**Task objective**
Reproduce the listing below, swapping every occurrence of "How do I perform" for "How can I do" and changing nothing else.

**Word and element location records**
▼
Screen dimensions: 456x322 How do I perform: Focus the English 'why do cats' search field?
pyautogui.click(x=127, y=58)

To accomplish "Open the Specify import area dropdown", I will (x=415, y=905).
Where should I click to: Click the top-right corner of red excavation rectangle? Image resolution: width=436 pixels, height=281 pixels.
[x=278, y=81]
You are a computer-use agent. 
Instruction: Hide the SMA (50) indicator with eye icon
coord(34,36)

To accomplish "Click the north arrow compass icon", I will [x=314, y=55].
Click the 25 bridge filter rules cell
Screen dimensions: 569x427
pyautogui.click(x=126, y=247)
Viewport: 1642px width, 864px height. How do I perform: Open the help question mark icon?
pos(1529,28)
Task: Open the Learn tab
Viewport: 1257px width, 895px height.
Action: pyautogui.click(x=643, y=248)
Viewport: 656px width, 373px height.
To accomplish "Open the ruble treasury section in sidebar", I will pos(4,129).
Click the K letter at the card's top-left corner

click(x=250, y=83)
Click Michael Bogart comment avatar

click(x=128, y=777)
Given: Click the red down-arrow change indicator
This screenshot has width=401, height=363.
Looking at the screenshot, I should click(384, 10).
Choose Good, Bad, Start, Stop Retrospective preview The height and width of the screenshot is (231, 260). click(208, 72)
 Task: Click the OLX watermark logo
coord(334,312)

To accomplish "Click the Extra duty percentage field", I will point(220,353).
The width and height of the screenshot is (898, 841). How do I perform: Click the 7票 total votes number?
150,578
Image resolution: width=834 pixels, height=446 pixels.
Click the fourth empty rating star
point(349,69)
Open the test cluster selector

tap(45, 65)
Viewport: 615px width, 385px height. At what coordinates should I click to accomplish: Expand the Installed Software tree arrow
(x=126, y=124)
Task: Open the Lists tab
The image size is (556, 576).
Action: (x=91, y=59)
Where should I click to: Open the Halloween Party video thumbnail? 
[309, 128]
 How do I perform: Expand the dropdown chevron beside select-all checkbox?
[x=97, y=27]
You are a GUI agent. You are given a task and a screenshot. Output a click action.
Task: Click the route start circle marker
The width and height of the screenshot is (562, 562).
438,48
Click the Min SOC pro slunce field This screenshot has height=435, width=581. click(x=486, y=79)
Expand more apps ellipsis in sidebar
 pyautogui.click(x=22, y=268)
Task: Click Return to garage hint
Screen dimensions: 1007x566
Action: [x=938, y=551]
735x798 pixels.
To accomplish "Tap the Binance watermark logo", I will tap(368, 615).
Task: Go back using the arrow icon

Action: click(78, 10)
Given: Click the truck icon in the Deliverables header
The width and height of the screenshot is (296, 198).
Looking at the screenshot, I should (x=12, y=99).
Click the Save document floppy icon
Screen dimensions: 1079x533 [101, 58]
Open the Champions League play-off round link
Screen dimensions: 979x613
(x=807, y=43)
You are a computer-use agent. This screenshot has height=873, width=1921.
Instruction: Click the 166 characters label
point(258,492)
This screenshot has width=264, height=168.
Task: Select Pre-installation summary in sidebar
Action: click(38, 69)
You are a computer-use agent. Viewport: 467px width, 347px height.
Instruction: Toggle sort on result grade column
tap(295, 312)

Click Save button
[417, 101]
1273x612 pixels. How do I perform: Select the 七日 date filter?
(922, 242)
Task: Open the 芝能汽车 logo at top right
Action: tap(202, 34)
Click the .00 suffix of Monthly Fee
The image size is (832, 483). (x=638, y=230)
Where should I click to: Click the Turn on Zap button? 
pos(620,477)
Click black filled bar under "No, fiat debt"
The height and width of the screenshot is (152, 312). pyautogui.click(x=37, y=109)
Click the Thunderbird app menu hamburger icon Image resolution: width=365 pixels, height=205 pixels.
▲
**Solution**
Screen dimensions: 456x322 How can I do: Focus the English 'why do cats' search field?
pyautogui.click(x=127, y=58)

To accomplish "Open the Specify import area dropdown", I will (x=415, y=905).
Where should I click to: Click the top-right corner of red excavation rectangle? Image resolution: width=436 pixels, height=281 pixels.
[x=278, y=81]
You are a computer-use agent. 
Instruction: Hide the SMA (50) indicator with eye icon
coord(34,36)

To accomplish "Click the north arrow compass icon", I will [x=314, y=55].
Click the 25 bridge filter rules cell
Screen dimensions: 569x427
pyautogui.click(x=126, y=247)
Viewport: 1642px width, 864px height. How can I do: Open the help question mark icon?
pos(1529,28)
Task: Open the Learn tab
Viewport: 1257px width, 895px height.
Action: pyautogui.click(x=643, y=248)
Viewport: 656px width, 373px height.
To accomplish "Open the ruble treasury section in sidebar", I will pos(4,129).
Click the K letter at the card's top-left corner

click(x=250, y=83)
Click Michael Bogart comment avatar

click(x=128, y=777)
Given: Click the red down-arrow change indicator
This screenshot has width=401, height=363.
Looking at the screenshot, I should click(384, 10).
Choose Good, Bad, Start, Stop Retrospective preview The height and width of the screenshot is (231, 260). click(208, 72)
 Task: Click the OLX watermark logo
coord(334,312)

To accomplish "Click the Extra duty percentage field", I will point(220,353).
The width and height of the screenshot is (898, 841). How can I do: Click the 7票 total votes number?
150,578
Image resolution: width=834 pixels, height=446 pixels.
Click the fourth empty rating star
point(349,69)
Open the test cluster selector

tap(45, 65)
Viewport: 615px width, 385px height. At what coordinates should I click to accomplish: Expand the Installed Software tree arrow
(x=126, y=124)
Task: Open the Lists tab
The image size is (556, 576).
Action: (x=91, y=59)
Where should I click to: Open the Halloween Party video thumbnail? 
[309, 128]
 How can I do: Expand the dropdown chevron beside select-all checkbox?
[x=97, y=27]
You are a GUI agent. You are given a task and a screenshot. Output a click action.
Task: Click the route start circle marker
The width and height of the screenshot is (562, 562).
438,48
Click the Min SOC pro slunce field This screenshot has height=435, width=581. click(x=486, y=79)
Expand more apps ellipsis in sidebar
 pyautogui.click(x=22, y=268)
Task: Click Return to garage hint
Screen dimensions: 1007x566
Action: [x=938, y=551]
735x798 pixels.
To accomplish "Tap the Binance watermark logo", I will tap(368, 615).
Task: Go back using the arrow icon

Action: click(78, 10)
Given: Click the truck icon in the Deliverables header
The width and height of the screenshot is (296, 198).
Looking at the screenshot, I should (x=12, y=99).
Click the Save document floppy icon
Screen dimensions: 1079x533 [101, 58]
Open the Champions League play-off round link
Screen dimensions: 979x613
(x=807, y=43)
You are a computer-use agent. This screenshot has height=873, width=1921.
Instruction: Click the 166 characters label
point(258,492)
This screenshot has width=264, height=168.
Task: Select Pre-installation summary in sidebar
Action: click(38, 69)
You are a computer-use agent. Viewport: 467px width, 347px height.
Instruction: Toggle sort on result grade column
tap(295, 312)

Click Save button
[417, 101]
1273x612 pixels. How can I do: Select the 七日 date filter?
(922, 242)
Task: Open the 芝能汽车 logo at top right
Action: tap(202, 34)
Click the .00 suffix of Monthly Fee
The image size is (832, 483). (x=638, y=230)
Where should I click to: Click the Turn on Zap button? 
pos(620,477)
Click black filled bar under "No, fiat debt"
The height and width of the screenshot is (152, 312). pyautogui.click(x=37, y=109)
Click the Thunderbird app menu hamburger icon Image resolution: width=365 pixels, height=205 pixels.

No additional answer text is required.